Despite the near-constant caterwauling from climate alarmists that we are in a “climate emergency,” real-world data released at the end of 2020 shows that climate-related deaths are now approaching zero.
The data spans 100 years of “global warming” back to 1920 and shows “climate-related” deaths are now approaching zero.
Below is an update of the graph in the 2020 peer-reviewed article by Bjørn Lomborg: Welfare in the 21st century: Increasing development, reducing inequality, the impact of climate change, and the cost of climate policies.
Lomborg posted the updated graph on his Facebook page on January 2nd, 2021. Clearly, the risk from climate-related disasters has shrunk to nearly nothing.
Lomborg reports:
Back in the 1920s, the death count from climate-related disasters was 485,000 on average every year. In the last full decade, 2010-2019, the average was 18,357 dead per year or 96% lower. In the first year of the new decade, 2020, the preliminary number of dead was even lower at 8,086 — 98% lower than the 1920s average.
But because the world’s population also quadrupled at the same time, the climate-related *death risk* has dropped even faster. The death risk is the probability of you dying in any one year. In the 1920s, it was 243 out of a million people would die from climate-related disasters.
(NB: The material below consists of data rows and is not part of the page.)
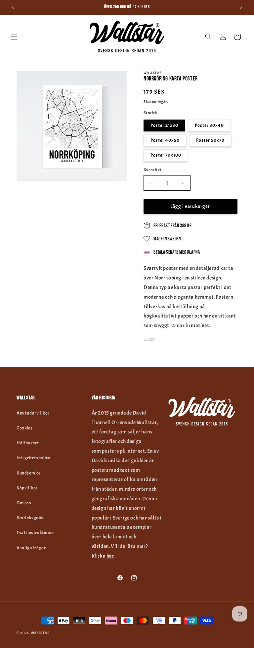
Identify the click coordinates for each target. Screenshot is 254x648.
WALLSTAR (40, 632)
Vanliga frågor (31, 548)
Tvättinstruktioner (35, 532)
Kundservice (29, 473)
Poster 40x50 (165, 140)
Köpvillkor (27, 488)
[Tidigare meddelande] (13, 7)
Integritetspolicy (33, 458)
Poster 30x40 (209, 125)
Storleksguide (31, 518)
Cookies (24, 428)
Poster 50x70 (210, 140)
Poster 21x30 (164, 125)
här (110, 556)
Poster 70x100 (165, 155)
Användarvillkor (33, 413)
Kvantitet (153, 170)
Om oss (24, 503)
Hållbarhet (28, 443)
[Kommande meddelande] (241, 7)
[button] (14, 36)
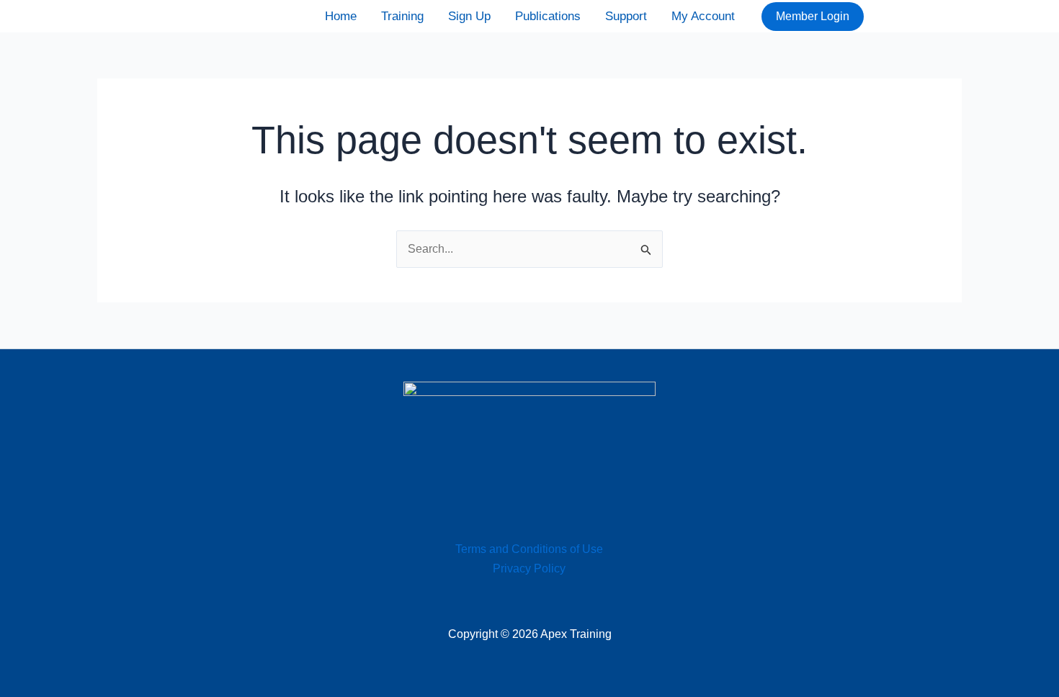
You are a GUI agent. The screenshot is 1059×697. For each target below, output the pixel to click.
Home (341, 16)
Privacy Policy (529, 568)
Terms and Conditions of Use (529, 549)
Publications (548, 16)
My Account (703, 16)
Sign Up (469, 16)
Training (402, 16)
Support (626, 16)
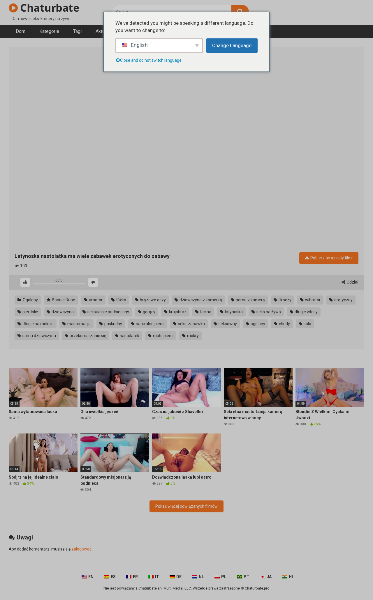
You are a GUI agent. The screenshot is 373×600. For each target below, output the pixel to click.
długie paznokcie (38, 323)
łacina (205, 311)
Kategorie (49, 31)
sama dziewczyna (39, 335)
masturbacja (78, 323)
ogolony (257, 323)
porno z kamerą (250, 300)
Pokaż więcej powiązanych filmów (186, 506)
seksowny (227, 323)
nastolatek (129, 335)
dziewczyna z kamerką (200, 300)
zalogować (81, 549)
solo (307, 323)
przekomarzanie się (87, 335)
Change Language (231, 45)
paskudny (112, 323)
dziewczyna (62, 311)
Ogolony (30, 300)
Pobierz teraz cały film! (331, 258)
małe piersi (162, 335)
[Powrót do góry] (353, 582)
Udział (352, 282)
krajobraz (177, 311)
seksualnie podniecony (108, 311)
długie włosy (306, 311)
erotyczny (343, 300)
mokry (192, 335)
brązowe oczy (152, 300)
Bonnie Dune (63, 300)
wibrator (312, 300)
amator (95, 300)
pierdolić (30, 311)
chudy (284, 323)
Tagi (77, 31)
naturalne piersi (149, 323)
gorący (148, 311)
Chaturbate (48, 8)
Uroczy (284, 300)
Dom (20, 31)
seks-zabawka (191, 323)
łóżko (120, 300)
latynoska (233, 311)
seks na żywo (268, 311)
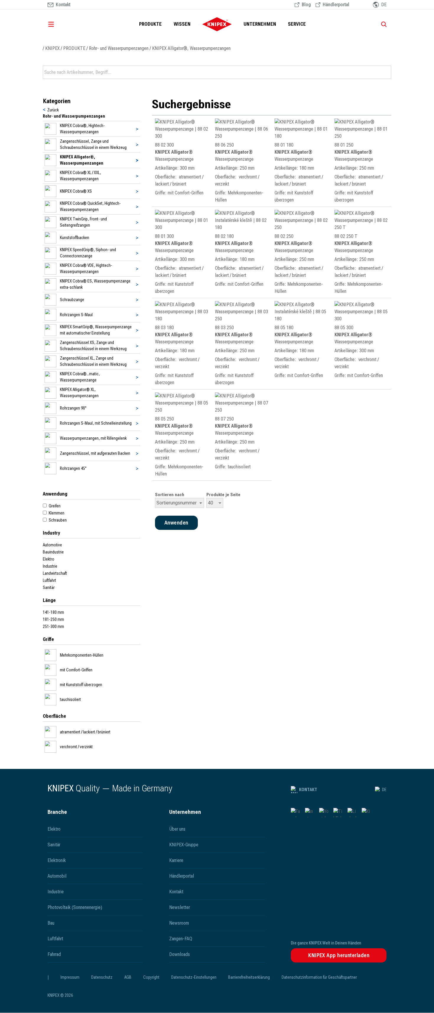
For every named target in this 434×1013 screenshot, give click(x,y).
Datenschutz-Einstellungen (193, 977)
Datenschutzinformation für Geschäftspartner (319, 977)
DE (384, 789)
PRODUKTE (150, 24)
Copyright (151, 977)
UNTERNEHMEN (260, 24)
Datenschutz (101, 977)
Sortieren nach (169, 494)
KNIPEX (52, 48)
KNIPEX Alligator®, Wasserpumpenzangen (191, 48)
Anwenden (386, 72)
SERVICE (297, 24)
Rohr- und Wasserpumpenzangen (119, 48)
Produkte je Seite (223, 494)
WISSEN (182, 24)
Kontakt (308, 789)
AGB (127, 977)
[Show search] (381, 24)
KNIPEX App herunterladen (338, 955)
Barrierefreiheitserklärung (249, 977)
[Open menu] (59, 24)
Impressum (70, 977)
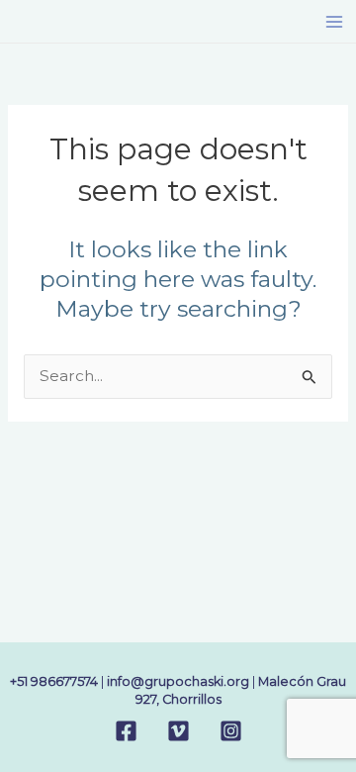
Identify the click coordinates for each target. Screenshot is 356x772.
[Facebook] (126, 731)
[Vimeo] (178, 731)
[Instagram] (231, 731)
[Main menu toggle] (334, 21)
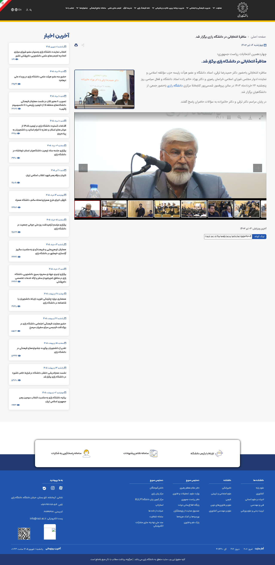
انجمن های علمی (114, 7)
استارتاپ (159, 505)
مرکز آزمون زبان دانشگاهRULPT (149, 499)
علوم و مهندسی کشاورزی (220, 511)
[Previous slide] (83, 168)
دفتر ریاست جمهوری (190, 499)
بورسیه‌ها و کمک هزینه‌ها (188, 517)
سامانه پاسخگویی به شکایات (66, 453)
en (19, 10)
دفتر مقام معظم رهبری (189, 488)
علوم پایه (260, 488)
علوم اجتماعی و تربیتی (221, 494)
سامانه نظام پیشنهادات (136, 453)
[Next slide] (257, 168)
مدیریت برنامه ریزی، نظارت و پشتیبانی (169, 7)
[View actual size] (239, 117)
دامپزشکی (226, 488)
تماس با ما (70, 7)
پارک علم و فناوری (191, 522)
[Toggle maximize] (261, 117)
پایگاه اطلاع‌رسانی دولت (188, 505)
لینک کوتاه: (259, 236)
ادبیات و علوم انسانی (254, 499)
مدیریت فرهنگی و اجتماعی (199, 7)
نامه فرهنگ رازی (143, 7)
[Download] (250, 117)
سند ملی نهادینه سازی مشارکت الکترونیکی (149, 524)
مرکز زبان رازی (157, 494)
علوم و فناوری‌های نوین (221, 505)
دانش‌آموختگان (156, 488)
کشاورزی (260, 494)
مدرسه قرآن (127, 7)
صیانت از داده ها (155, 511)
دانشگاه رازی (175, 85)
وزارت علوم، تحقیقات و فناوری (186, 494)
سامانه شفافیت (156, 517)
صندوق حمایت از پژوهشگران (186, 511)
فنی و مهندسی (257, 505)
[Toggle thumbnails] (228, 117)
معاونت (219, 7)
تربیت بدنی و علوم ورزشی (252, 511)
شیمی (228, 499)
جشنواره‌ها (83, 7)
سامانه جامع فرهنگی (98, 7)
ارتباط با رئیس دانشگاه (202, 453)
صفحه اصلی (258, 37)
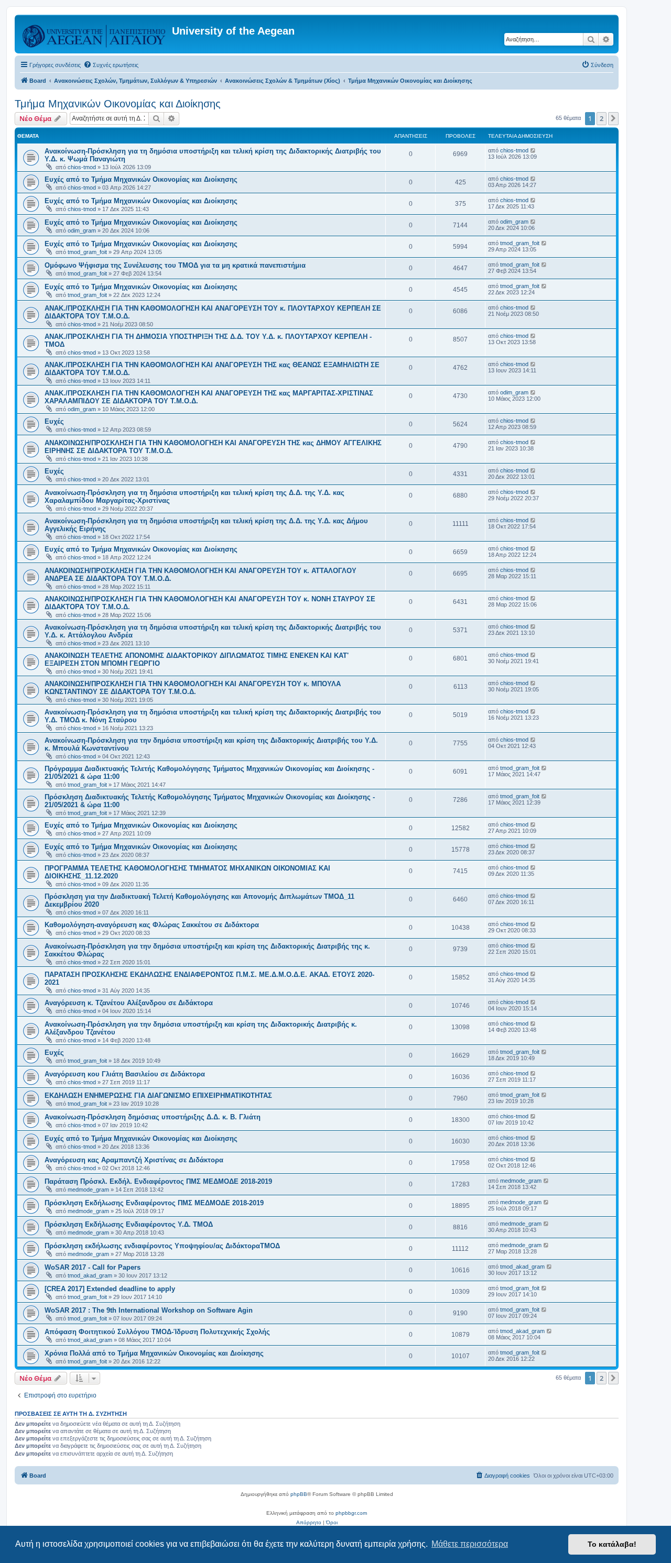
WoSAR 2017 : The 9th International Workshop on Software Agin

In the 2010s, the risk was just 2.5 per million people — a drop of 99%. Now, in 2020, the preliminary number is 1 per million — 99.6% lower.
This is clearly the opposite of what climate alarmists have been screaming about, but that is because we’re been exposed to a constant stream of “disaster TV” on cable news and Internet news outlets telling us daily about yet another new disaster, which invariably gets blamed on “climate change.”
There’s an important distinction that must be made: increased reports does not equal increased death risk.
While the number of reported events is increasing, that is mainly due to increased reporting. Called “the CNN effect“, we now have 24-hour news, Internet, and people able to make reports of weather disasters from their cellphones, i.e. storm-chasers.
Thirty years ago, we had none of that, and we weren’t exposed to the constant stream of disaster reporting with the climate blame-game attached.
Despite this good news, it is unlikely to deter climate alarmism, since it has evolved into a belief system, eschewing data and science for “climate justice.”